» **To do**
Look below for the line containing "SPEICHERN & AKZEPTIEREN [button] (110, 2243)" and the line containing "Kräuter-Risotto mit Spargel, Erbsen"; repeat exactly those two lines and all lines between them, and nothing else.

-=-=-

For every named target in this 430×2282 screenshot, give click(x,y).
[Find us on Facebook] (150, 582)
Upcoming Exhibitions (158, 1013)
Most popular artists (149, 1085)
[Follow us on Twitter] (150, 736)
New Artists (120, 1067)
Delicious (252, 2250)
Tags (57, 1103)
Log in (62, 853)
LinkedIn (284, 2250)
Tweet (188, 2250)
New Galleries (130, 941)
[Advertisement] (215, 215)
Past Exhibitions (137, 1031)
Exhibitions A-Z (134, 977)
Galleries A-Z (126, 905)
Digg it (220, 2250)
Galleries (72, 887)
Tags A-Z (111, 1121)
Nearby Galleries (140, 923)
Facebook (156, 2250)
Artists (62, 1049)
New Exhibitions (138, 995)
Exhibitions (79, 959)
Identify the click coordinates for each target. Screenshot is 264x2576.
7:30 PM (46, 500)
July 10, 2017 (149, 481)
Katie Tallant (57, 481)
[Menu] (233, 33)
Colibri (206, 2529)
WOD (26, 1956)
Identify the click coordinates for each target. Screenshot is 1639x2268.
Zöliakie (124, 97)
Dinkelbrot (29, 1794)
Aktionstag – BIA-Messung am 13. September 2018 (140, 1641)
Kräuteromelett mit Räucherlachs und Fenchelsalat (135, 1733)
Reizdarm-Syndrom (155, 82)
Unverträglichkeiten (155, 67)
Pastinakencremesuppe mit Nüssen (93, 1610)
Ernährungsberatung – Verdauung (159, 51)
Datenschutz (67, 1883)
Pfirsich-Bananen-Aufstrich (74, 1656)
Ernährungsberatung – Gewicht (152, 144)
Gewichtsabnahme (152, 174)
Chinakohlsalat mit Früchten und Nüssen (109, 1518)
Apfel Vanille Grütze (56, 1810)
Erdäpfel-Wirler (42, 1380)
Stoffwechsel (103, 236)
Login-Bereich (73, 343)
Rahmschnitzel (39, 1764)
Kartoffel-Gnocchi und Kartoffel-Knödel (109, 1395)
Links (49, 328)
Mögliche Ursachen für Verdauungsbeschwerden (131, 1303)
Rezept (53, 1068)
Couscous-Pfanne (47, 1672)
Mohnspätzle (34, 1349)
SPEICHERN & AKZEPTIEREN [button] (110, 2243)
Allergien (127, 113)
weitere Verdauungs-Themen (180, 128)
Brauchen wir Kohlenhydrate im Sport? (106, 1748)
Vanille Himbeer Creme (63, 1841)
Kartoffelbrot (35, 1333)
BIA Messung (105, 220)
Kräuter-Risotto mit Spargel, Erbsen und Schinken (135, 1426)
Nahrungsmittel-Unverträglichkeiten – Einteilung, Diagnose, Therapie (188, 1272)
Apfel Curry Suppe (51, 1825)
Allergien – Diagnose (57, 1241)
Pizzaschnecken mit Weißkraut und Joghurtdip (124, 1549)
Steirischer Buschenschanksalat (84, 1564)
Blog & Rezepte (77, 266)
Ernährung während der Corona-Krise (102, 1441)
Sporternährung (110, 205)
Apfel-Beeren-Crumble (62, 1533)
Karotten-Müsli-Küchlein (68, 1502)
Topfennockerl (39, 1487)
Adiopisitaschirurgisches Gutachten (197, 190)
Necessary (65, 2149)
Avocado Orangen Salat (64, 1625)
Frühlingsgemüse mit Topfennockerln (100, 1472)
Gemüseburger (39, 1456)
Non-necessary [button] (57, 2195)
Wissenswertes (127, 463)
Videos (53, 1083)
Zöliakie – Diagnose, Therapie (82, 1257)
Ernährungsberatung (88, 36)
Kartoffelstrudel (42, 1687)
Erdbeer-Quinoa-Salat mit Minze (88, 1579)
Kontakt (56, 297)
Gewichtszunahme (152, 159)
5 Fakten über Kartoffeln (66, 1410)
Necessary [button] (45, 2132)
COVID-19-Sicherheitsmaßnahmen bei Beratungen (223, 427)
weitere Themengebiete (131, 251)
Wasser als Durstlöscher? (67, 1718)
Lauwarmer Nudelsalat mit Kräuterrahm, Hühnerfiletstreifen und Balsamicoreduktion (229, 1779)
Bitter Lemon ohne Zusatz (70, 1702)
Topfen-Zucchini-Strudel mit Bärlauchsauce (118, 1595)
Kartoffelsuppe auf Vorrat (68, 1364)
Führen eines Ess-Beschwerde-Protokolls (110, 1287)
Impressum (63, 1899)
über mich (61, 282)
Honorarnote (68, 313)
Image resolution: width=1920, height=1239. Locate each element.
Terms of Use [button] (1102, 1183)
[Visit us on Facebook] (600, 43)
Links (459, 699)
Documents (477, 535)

-=-=-

» **Completed exercise**
SPEICHERN & AKZEPTIEREN [button] (110, 2243)
Allergien (127, 113)
weitere Verdauungs-Themen (180, 128)
Brauchen wir Kohlenhydrate im Sport? (106, 1748)
Vanille Himbeer Creme (63, 1841)
Kartoffelbrot (35, 1333)
BIA Messung (105, 220)
Kräuter-Risotto mit Spargel, Erbsen und Schinken (135, 1426)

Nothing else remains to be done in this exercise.